=== WHAT THE EXERCISE ASKS ===
Return the following lines and nothing else: the one holding "The height and" and all those after it in the records below, unchanged, minus any pictures.

________

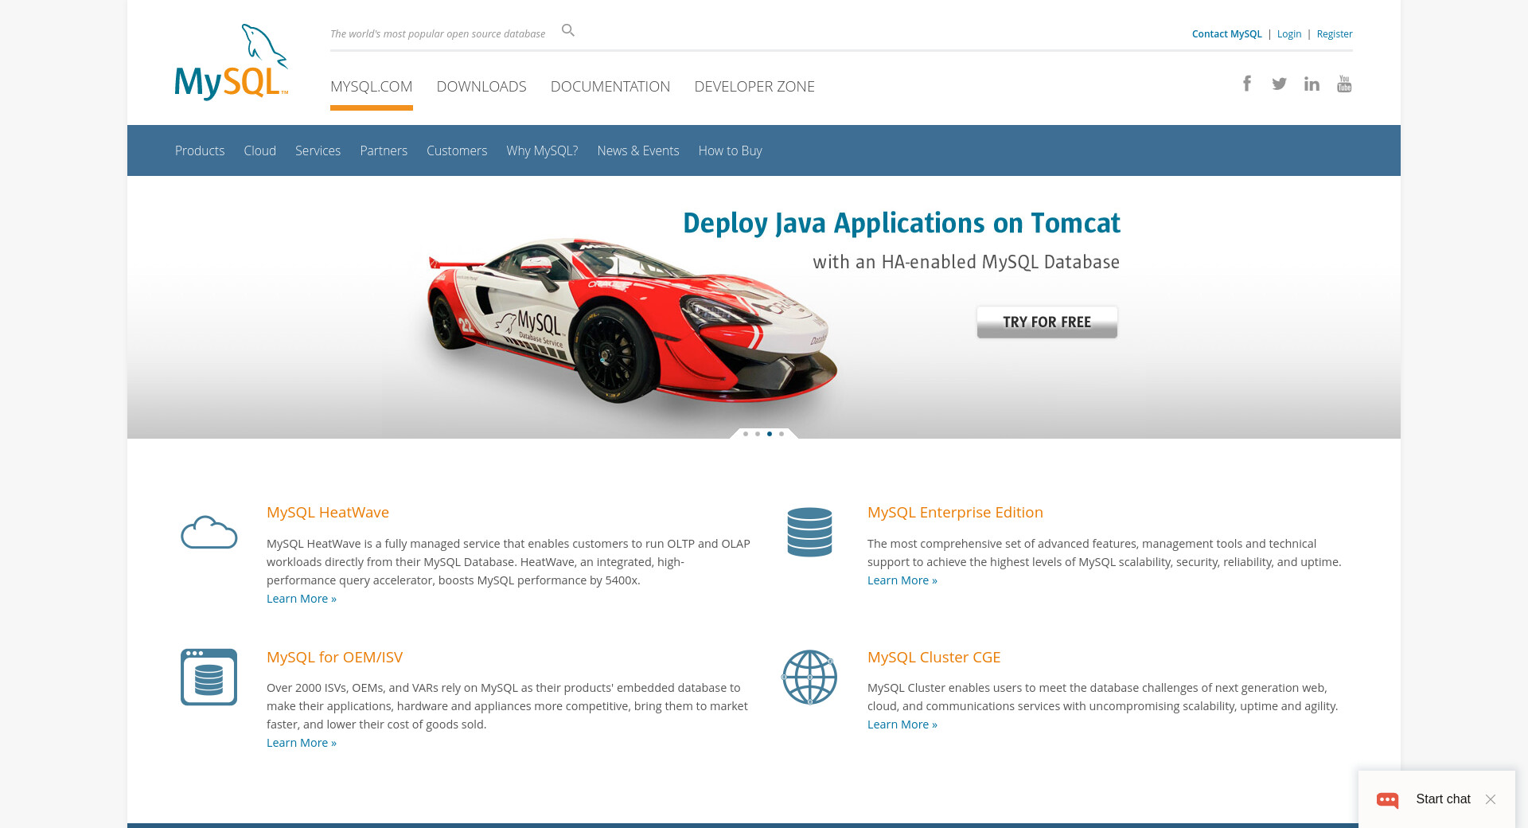Open the Products navigation menu
This screenshot has width=1528, height=828.
tap(200, 150)
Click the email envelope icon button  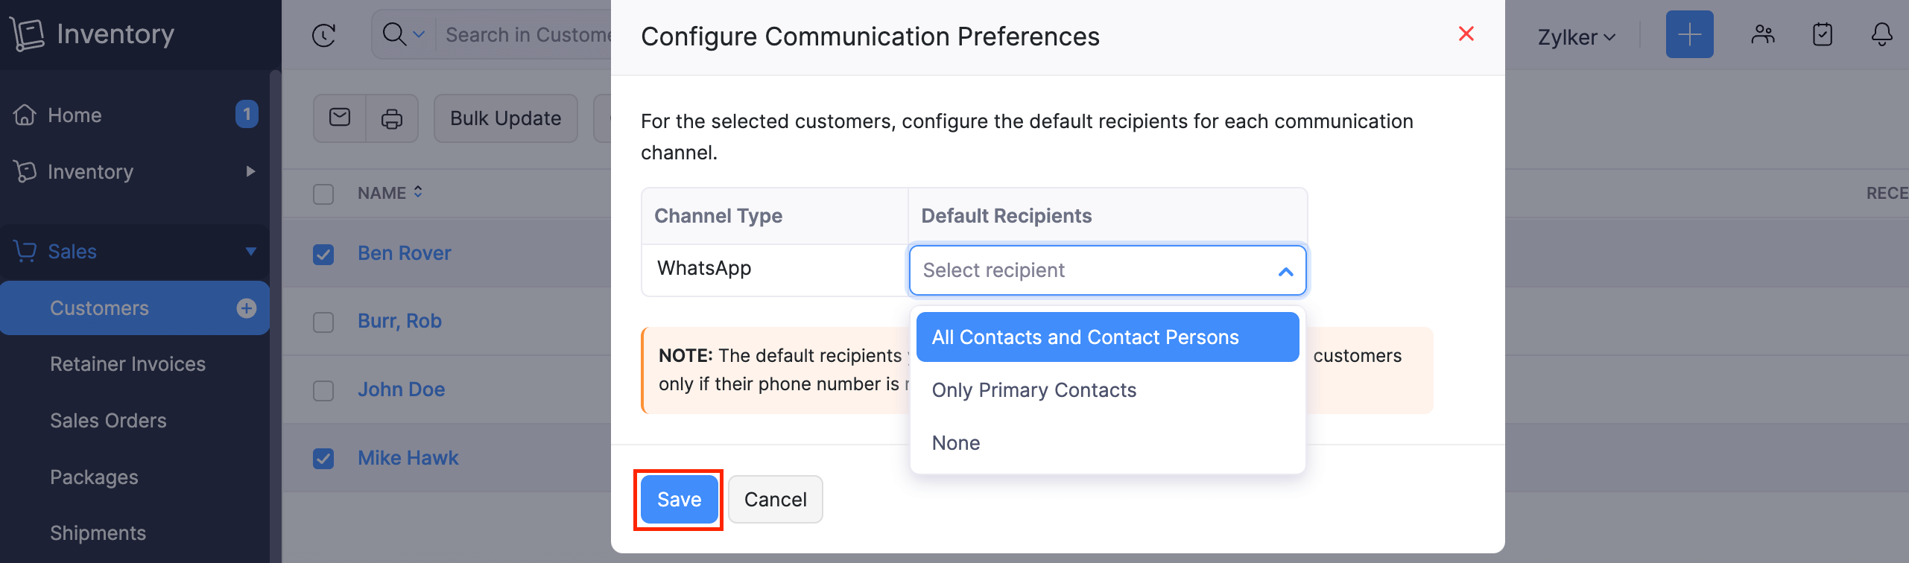tap(340, 118)
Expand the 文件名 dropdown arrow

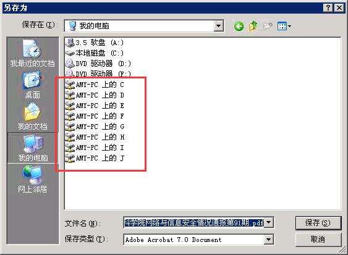tap(268, 222)
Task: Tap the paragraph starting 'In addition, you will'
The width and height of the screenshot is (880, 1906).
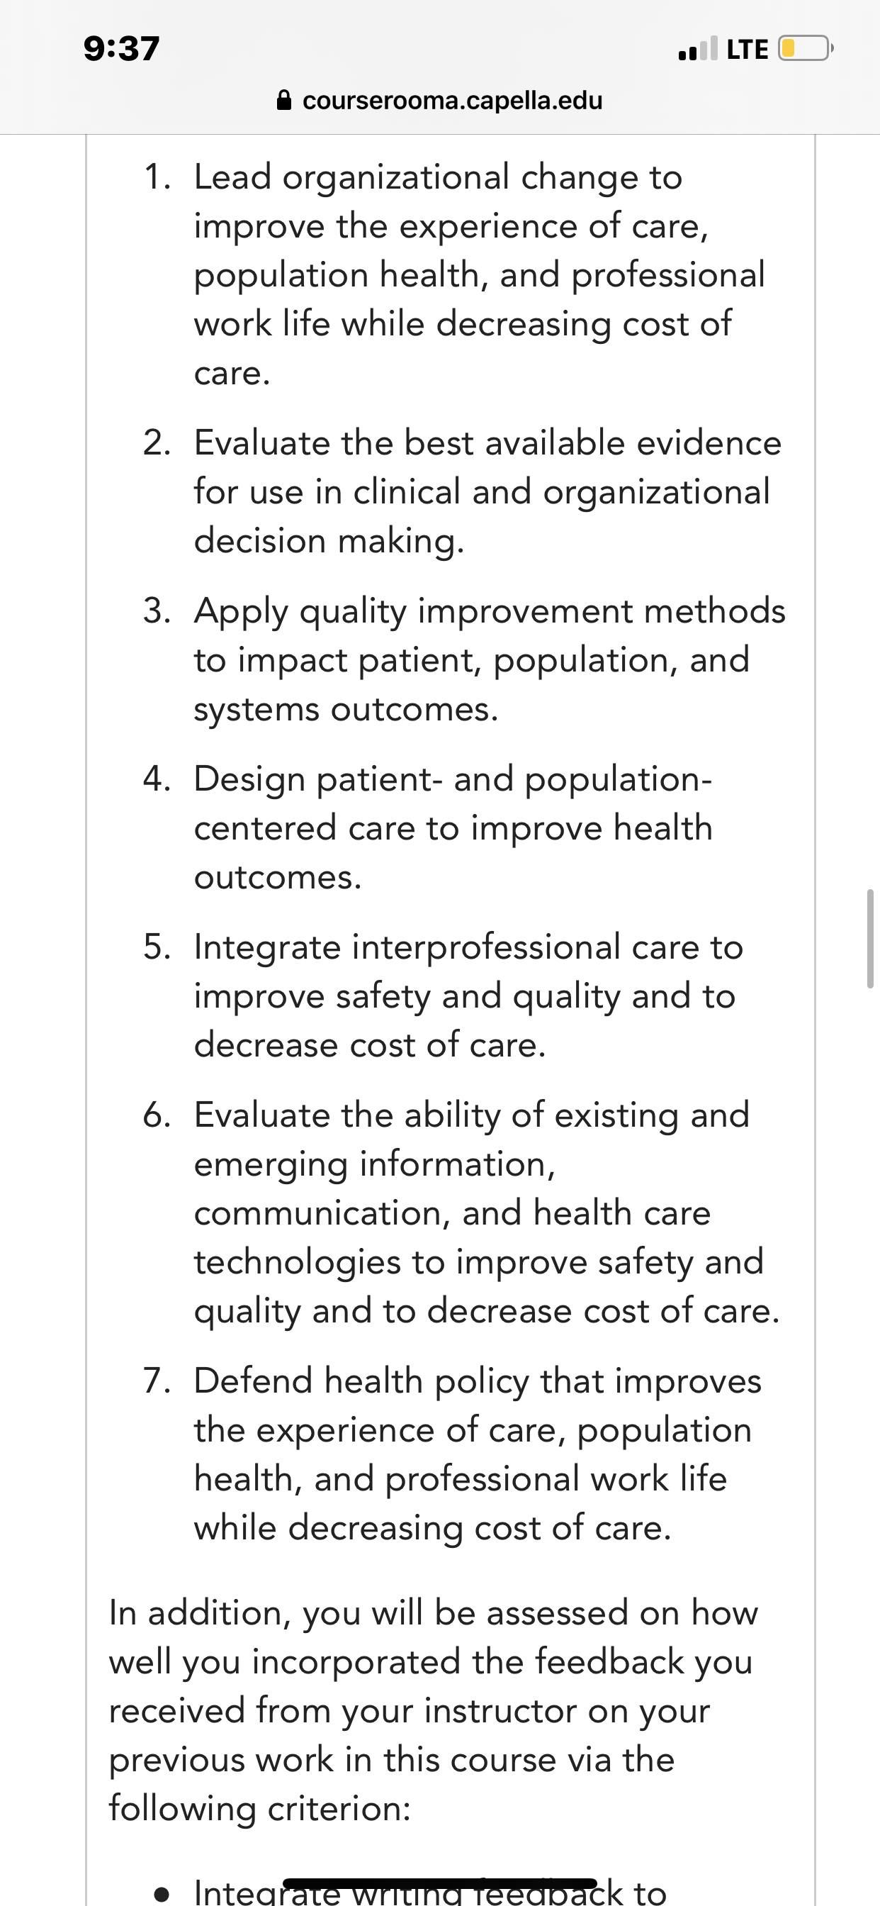Action: 433,1710
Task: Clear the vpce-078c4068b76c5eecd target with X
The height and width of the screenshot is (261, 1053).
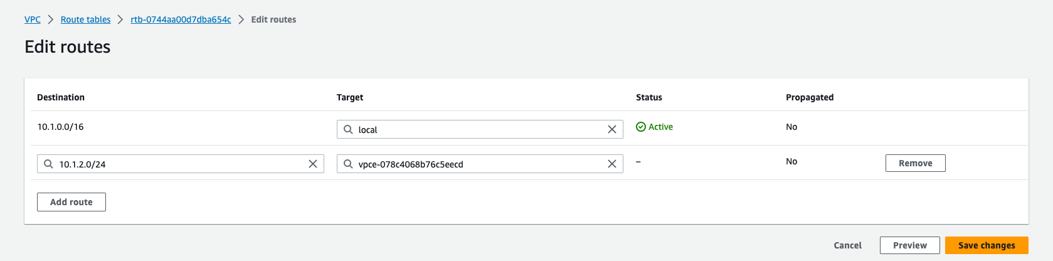Action: tap(612, 164)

________

=== YOUR RESPONSE ===
The height and width of the screenshot is (261, 1053).
Action: tap(612, 164)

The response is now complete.